Background: Single patient- and context-related factors have been associated with admission decisions to intensive care. How physicians weigh various factors and integrate them into the decision-making process is not well known.
Objectives: First, to determine which patient- and context-related factors influence admission decisions according to physicians, and their agreement about these determinants; and second, to examine whether there are differences for patients with and without advanced disease.
Method: This study was conducted in one tertiary hospital. Consecutive ICU consultations for medical inpatients were prospectively included. Involved physicians, i.e., internists and intensivists, rated the importance of 13 factors for each decision on a Likert scale (1 = negligible to 5 = predominant). We cross-tabulated these factors by presence or absence of advanced disease and examined the degree of agreement between internists and intensivists using the kappa statistic.

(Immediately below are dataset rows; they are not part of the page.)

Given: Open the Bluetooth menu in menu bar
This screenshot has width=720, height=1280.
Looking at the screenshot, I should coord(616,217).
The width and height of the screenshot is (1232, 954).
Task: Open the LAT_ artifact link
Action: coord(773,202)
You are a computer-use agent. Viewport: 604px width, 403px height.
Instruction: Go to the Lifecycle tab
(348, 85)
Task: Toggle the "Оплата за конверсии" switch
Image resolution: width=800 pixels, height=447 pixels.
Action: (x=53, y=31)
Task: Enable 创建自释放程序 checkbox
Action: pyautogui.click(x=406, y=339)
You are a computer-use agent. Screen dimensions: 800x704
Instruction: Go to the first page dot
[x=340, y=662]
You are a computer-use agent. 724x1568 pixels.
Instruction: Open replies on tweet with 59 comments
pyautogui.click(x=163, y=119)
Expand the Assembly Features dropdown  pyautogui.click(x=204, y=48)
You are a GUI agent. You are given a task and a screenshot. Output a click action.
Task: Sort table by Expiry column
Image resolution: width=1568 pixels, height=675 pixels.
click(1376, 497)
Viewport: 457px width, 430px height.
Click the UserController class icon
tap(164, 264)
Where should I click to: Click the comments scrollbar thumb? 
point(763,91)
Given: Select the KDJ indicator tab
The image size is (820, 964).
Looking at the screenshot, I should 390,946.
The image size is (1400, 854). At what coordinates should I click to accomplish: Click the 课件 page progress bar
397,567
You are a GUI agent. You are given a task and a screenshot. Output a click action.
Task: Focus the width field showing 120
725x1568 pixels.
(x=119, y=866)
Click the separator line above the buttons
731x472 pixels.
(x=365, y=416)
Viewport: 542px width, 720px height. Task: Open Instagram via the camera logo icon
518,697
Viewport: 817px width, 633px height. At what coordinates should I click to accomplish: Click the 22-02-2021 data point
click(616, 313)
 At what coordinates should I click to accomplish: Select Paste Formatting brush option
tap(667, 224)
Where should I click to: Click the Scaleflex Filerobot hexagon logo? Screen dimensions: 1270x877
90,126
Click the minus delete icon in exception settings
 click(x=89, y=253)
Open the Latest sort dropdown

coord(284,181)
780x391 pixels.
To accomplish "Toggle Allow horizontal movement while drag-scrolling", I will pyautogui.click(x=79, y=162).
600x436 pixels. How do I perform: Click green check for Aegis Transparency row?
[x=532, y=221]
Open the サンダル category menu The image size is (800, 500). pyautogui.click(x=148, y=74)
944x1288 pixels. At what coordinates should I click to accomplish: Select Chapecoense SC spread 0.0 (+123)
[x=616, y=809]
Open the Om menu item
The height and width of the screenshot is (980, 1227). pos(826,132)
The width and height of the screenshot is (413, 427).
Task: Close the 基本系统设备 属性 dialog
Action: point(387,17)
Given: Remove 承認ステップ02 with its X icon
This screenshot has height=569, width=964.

Results: Of 201 evaluated patients, 105 (52.2%) had an advanced disease, and 140 (69.7%) were admitted to intensive care. The mean number of important factors per decision was 3.5 (SD 2.4) for intensivists and 4.4 (SD 2.1) for internists. Patient's comorbidities, quality of life, preferences, and code status were most often mentioned. Inter-rater agreement was low for the whole population and after stratifying for patients with and without advanced disease. Kappa values ranged from 0.02 to 0.34 for all the patients, from -0.05 to 0.42 for patients with advanced disease, and from -0.08 to 0.32 for patients without advanced disease. The best agreement was found for family preferences.
Conclusion: Poor agreement between physicians about patient- and context-related determinants of ICU admission suggests a lack of explicitness during the decision-making process. The potential consequences are increased variability and inequity regarding which patients are admitted. Timely advance care planning involving families could help physicians make the decision most concordant with patient preferences.
Keywords: admission; decision making; intensive care; palliative care; quality of care; triage.